Well, since last post I have moved on a couple of times...

First, I finished up the work on the pig farm, nearly completing the farrowing shed, almost avoiding falling off a ladder, and some other work too:

Trying to take a timer photo, failing slightly...

Chopping firewood, and bringing it up to the house

Mark and Monique kindly brought me to Hohepa after the Sunday market; in front of my next home for a week at Hohepa.
I enjoyed the time with them, and could have stayed longer, but Hohepa had me booked...

I had a really great week at Hohepa; working mainly with Meike - from Germany, and Evelyn - from UK. There were 2 other wwoofers there, Alan - a Kiwi, and Marine from France; they both worked in the cheesery.
I did a range of work - obviously some weeding, which I enjoyed, even if Meike didn't believe me! Also harvesting and thinning crops, and sieving soil for seed planting. I experienced a whole community earthquake evacuation drill one day; Hohepa is right by the sea, and they need to prepare for the possibility of tsunamis following quakes. The whole community was evacuated in 15 minutes! 
One of the most fun jobs - as well as the hardest, was making a compost heap... It was 10x3 metres, and 1.5 m high, and took us a day, complete with mixing and throwing cowpoo... Afterwards we had a much needed and rewarding swim in the river!

A small part of the garden

Matting we pegged out for planting garlic.

Well, I couldn't resist!

Evelyn getting well into chucking haylage on the heap...

Meike loves her shit! Seriously though, she is a trained biodynamic gardener, and knows a thing or two about it... 

The end of the day, at the end of the heap... Was great work. With Gui who works as a farmer at Hohepa.

The skies at Hohepa were amazing, especially morning and evening...

On Saturday we had a free day, and i went to Napier with Evelyn. It was the first day of winter, but stayed at 20degrees most of the day, and we had ice cream on the beach!

Stupidly warm for winter... Lovely ice cream though, and such fine weather!

Yesterday we - me, Meike, Marine, Evelyn and Benjamin, a coworker from Hohepa - drove to Taupo, and stayed a night in a hostel. We walked to the Huka falls


And then went to sit in a hot pool, where the water is as hot as a very warm bath!

Sitting in the steam, was so warm, and an amazing experience!
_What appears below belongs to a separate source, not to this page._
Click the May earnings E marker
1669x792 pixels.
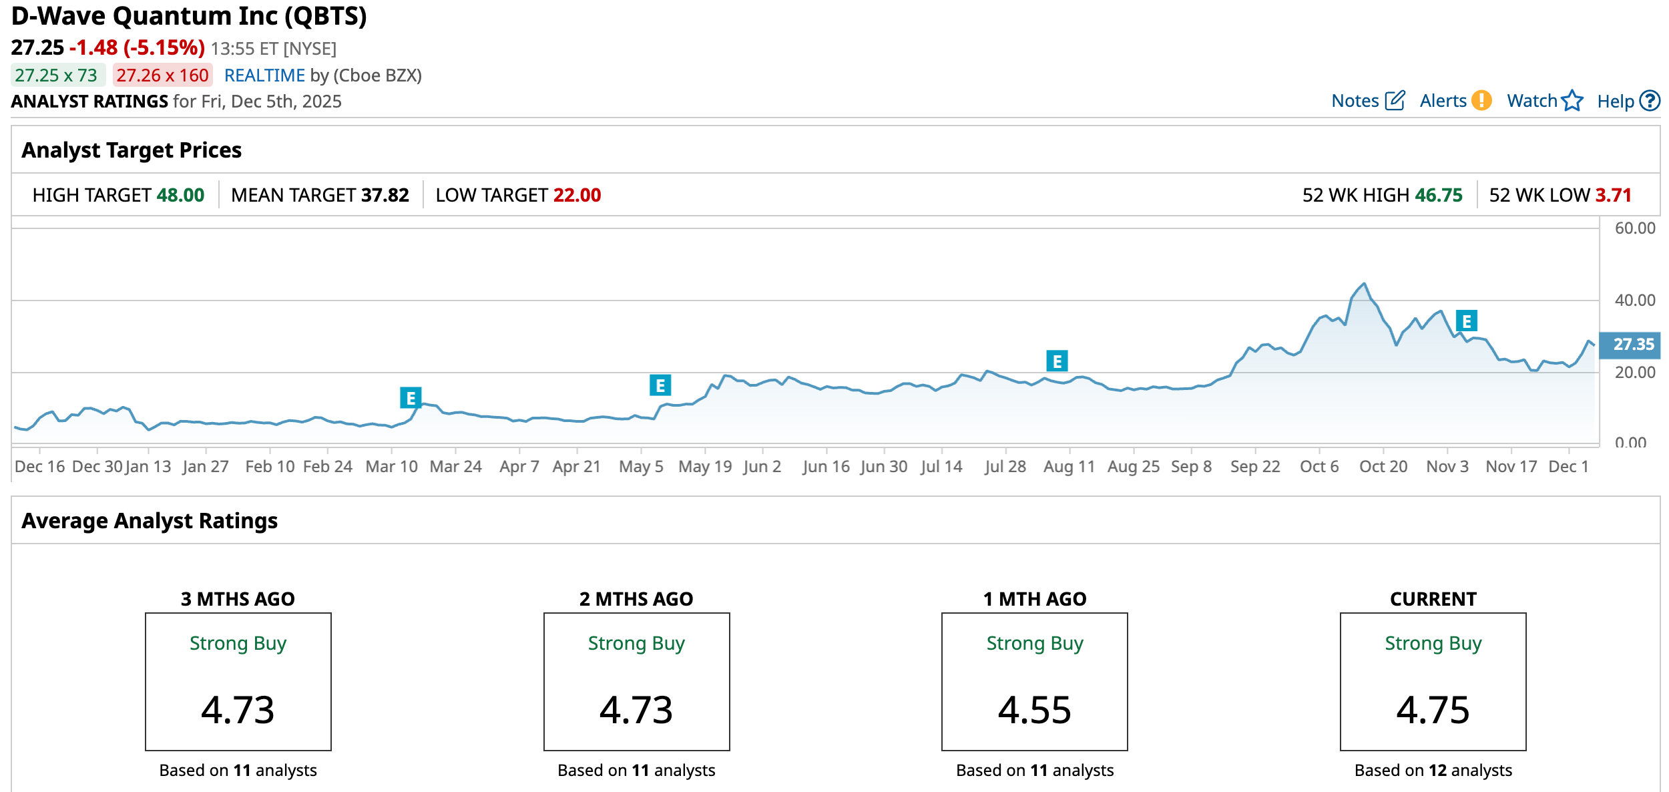[x=660, y=385]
I really did nearly fall asleep!

Today we hired mountain bikes and rode some of the trails around Taupo - some fantastic singletrack with a few small jumps


We also visited the a place called the craters of the moon, where thermal activity below ground sends steam up in clouds, and there is some boiling mud too...

Steam coming up all over the place!

I had a really good time with these guys; they went back to Hohepa, and I am in Taupo for another night before heading off again...


We finished off in Taupo, by the lake, with Mt Doom in the background!


Taupo is a crazy place, with things I have never seen before... I have ticked some of the 'must see' boxes on my NZ trip...

Since setting off on my own 3 weeks ago, I have had loads of fun, and met some great people and done lots of fun work. I am tempted to go back to Hohepa before I come home, it was one of the most fun weeks I have spent here!

Well, onwards now... Two more sisters to visit, in Hamilton and the Bay of Islands... I will visit some more places as well, perhaps heading further north if funds are ok then.